Chiusa l’ultima tornata di cda con l’indicazione di Bernardo Mattarella per la poltrona di ad di Invitalia, ponendo fine alla gestione di Domenico Arcuri durata 15 anni, il prossimo anno la partita riguarderà alcuni dei pezzi più pregiati delle controllate di Stato e delle grandi quotate: Eni, Enel, Leonardo, Poste, Enav e Terna.

Negli ultimi mesi l’amministratore delegato di Eni, Claudio Descalzi, ha svolto il ruolo di ministro degli Esteri ombra, accompagnando il premier e Di Maio, nelle missioni per diversificare le forniture di gas, ricorda il giornale. In Leonardo, Alessandro Profumo ha dalla sua l’essere soltanto al secondo mandato (Descalzi in Eni e Francesco Starace in Enel sono già al terzo). In più uno dei papabili a prenderne il posto, Giuseppe Giordo, è restato scottato dal caso Colombia e dalle negoziazioni parallele che avrebbero coinvolto l’ex premier Massimo D’Alema per la fornitura di armamenti nel paese sudamericano.
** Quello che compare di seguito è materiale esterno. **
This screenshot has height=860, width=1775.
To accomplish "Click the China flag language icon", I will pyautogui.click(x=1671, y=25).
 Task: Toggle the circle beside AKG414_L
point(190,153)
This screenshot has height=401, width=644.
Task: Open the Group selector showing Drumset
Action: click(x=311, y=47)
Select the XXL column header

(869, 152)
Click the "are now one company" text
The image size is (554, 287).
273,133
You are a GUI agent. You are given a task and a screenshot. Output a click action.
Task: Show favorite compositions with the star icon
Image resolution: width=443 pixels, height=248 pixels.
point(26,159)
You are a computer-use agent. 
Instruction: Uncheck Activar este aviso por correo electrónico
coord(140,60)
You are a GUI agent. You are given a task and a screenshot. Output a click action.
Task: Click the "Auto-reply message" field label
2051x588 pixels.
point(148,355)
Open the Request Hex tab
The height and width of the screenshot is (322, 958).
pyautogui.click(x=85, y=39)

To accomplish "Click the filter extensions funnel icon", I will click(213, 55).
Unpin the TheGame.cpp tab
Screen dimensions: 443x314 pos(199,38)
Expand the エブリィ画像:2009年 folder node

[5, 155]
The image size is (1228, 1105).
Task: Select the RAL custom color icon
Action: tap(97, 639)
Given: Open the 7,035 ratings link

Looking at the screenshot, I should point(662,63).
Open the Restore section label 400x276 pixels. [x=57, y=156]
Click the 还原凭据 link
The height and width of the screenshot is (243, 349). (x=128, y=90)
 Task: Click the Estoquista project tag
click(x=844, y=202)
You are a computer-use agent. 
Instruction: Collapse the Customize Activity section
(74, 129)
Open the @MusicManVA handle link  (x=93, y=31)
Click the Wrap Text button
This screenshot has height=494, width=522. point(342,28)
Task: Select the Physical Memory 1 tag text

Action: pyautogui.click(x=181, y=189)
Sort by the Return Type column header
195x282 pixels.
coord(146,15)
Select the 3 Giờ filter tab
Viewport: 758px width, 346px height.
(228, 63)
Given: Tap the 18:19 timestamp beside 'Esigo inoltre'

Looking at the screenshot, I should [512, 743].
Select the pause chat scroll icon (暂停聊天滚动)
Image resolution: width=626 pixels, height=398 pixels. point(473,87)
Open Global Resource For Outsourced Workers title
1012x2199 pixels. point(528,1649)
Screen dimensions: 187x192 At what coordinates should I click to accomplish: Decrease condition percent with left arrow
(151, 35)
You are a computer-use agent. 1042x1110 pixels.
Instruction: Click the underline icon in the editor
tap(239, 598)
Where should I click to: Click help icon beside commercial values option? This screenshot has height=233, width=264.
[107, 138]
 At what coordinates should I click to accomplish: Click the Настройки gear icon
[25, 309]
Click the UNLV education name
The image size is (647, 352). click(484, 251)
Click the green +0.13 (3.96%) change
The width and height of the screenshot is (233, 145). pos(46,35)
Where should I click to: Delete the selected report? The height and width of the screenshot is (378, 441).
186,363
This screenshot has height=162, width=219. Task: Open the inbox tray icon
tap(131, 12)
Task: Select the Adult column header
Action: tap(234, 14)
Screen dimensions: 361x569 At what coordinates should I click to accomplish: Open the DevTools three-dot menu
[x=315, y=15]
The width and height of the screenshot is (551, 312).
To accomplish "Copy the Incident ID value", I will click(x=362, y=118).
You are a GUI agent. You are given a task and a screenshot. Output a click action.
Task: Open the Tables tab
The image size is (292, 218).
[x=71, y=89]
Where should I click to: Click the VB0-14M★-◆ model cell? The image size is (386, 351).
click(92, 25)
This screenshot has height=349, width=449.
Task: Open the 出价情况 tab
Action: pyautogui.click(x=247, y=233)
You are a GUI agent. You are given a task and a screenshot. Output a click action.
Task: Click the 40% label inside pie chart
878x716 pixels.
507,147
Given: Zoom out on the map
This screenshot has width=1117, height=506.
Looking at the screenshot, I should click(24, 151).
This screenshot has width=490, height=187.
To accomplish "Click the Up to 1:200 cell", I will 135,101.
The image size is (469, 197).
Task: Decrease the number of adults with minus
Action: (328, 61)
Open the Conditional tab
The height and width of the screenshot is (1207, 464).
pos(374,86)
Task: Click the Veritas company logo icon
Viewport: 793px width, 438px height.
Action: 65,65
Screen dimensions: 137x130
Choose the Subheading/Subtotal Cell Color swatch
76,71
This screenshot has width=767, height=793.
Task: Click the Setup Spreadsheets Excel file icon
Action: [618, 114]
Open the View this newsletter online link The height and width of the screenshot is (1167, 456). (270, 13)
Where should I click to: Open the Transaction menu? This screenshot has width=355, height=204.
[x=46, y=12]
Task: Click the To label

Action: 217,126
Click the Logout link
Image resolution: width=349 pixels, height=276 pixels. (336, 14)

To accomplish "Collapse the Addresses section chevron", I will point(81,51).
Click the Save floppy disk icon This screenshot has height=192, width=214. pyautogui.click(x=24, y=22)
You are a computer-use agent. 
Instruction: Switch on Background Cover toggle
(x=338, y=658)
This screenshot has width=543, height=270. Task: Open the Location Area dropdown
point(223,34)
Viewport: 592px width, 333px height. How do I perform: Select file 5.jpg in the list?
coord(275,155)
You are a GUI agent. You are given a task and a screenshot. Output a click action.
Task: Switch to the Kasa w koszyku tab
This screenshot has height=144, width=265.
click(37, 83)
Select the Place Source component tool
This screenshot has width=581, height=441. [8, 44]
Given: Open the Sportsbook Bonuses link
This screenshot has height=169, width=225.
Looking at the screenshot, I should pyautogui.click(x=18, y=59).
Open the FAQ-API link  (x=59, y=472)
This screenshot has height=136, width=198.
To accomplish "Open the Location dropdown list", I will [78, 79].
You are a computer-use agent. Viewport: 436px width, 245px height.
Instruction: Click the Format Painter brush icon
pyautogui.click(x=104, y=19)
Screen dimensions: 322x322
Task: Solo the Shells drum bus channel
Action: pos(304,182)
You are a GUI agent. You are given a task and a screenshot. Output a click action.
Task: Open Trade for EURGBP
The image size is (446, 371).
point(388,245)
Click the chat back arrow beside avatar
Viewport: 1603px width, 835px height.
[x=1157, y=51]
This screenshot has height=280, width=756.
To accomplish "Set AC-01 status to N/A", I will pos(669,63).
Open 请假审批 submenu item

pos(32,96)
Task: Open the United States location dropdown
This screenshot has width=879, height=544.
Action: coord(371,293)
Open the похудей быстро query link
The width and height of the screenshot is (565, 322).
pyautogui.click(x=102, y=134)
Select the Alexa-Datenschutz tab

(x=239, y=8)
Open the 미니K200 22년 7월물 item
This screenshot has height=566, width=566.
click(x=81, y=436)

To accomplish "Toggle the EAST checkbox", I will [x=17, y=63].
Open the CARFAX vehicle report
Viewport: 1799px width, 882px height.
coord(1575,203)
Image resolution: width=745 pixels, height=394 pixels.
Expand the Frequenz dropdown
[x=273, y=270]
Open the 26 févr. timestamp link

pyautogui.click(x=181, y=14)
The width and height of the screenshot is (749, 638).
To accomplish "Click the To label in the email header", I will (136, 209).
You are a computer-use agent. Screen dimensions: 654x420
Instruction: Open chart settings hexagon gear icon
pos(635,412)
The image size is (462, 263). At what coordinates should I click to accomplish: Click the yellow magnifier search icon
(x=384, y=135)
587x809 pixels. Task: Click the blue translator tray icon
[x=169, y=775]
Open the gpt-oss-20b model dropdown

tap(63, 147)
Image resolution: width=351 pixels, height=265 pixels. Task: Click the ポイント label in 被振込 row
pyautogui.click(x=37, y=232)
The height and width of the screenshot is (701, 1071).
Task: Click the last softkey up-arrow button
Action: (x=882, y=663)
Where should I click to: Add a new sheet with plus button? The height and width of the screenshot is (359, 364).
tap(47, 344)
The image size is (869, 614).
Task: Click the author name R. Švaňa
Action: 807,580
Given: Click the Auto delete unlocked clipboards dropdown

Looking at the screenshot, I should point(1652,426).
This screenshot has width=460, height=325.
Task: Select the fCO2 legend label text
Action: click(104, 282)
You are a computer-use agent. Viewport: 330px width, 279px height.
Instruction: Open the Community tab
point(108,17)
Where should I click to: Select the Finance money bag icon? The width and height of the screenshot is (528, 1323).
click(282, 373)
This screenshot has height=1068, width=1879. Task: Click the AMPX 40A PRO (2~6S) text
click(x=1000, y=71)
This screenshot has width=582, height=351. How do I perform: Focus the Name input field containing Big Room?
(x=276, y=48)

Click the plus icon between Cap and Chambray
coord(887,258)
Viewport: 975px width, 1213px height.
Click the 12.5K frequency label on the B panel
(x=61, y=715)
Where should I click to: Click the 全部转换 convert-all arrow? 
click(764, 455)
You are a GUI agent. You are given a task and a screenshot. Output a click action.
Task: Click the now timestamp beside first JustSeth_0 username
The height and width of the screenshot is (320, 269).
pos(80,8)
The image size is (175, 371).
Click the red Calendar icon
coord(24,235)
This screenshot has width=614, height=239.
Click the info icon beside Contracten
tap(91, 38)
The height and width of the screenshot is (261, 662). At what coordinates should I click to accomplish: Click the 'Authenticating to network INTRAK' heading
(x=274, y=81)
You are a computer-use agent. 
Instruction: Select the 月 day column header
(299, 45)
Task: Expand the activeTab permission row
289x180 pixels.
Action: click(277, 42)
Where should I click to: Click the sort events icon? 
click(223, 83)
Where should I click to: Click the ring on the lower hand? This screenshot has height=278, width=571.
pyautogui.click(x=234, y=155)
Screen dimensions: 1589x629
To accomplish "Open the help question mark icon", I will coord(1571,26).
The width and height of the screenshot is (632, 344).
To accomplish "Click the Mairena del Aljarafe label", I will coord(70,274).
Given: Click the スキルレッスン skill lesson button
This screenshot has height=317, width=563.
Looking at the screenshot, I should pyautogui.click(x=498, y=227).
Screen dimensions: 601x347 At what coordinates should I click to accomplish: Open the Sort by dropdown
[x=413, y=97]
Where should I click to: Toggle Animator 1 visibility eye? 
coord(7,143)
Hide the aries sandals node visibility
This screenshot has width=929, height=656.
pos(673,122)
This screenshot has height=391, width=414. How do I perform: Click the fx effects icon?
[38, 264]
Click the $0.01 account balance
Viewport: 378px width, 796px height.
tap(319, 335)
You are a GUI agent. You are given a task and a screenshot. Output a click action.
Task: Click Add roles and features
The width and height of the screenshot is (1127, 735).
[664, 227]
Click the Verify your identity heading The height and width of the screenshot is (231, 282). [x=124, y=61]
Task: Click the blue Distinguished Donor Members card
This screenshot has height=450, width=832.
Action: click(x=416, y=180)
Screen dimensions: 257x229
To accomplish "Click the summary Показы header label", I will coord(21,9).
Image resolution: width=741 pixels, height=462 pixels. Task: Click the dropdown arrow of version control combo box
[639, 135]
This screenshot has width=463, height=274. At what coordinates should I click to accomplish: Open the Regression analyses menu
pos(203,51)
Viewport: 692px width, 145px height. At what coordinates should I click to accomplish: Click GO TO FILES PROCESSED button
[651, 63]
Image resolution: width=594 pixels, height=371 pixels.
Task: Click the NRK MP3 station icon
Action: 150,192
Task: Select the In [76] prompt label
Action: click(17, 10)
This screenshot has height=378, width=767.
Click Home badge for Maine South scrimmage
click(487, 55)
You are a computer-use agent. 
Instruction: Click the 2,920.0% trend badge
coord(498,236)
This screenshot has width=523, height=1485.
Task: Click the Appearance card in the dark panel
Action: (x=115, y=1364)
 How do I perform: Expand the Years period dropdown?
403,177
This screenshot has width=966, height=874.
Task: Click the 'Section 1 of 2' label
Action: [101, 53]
In Enav Paolo Simioni è invece al suo primo mandato, ha lanciato il nuovo piano industriale al 2024 e avviato il piano strategico al 2031 che prevede investimenti per 1 miliardo. Della partita anche Poste, Matteo Del Fante porta in dote un bilancio 2021 da record e di recente, il governo Draghi gli ha affidato la presidenza dalla società pubblica incaricata di gestire il Giubileo di Roma del 2025.

A stretto giro la poltrona da riempire è quella dell’amministratore delegato di Mediocredito centrale, vista la promozione alla controllante Invitalia di Mattarella. Sui nomi c’è massimo riserbo.

Tornando alla più ampia partita nomine partecipate, “le pedine si muovono e diversi osservatori non mancano di notare come i manager delle quotate da Donnarumma in Terna allo stesso Descalzi abbiano di recente partecipato a convention organizzate dalle forze di centrodestra”.

In questo schema si è arrivati a ipotizzare un ricambio in corsa anche in Banca d’Italia, sottraendo la nomina del prossimo governatore a un eventuale schieramento “a trazione Giorgia Meloni o Matteo Salvini)”. Via Nazionale ha recentemente smentito i rumors riportati dal Foglio su dimissioni anticipate di Ignazio Visco, ipotesi che per Bankitalia non è all’ordine del giorno.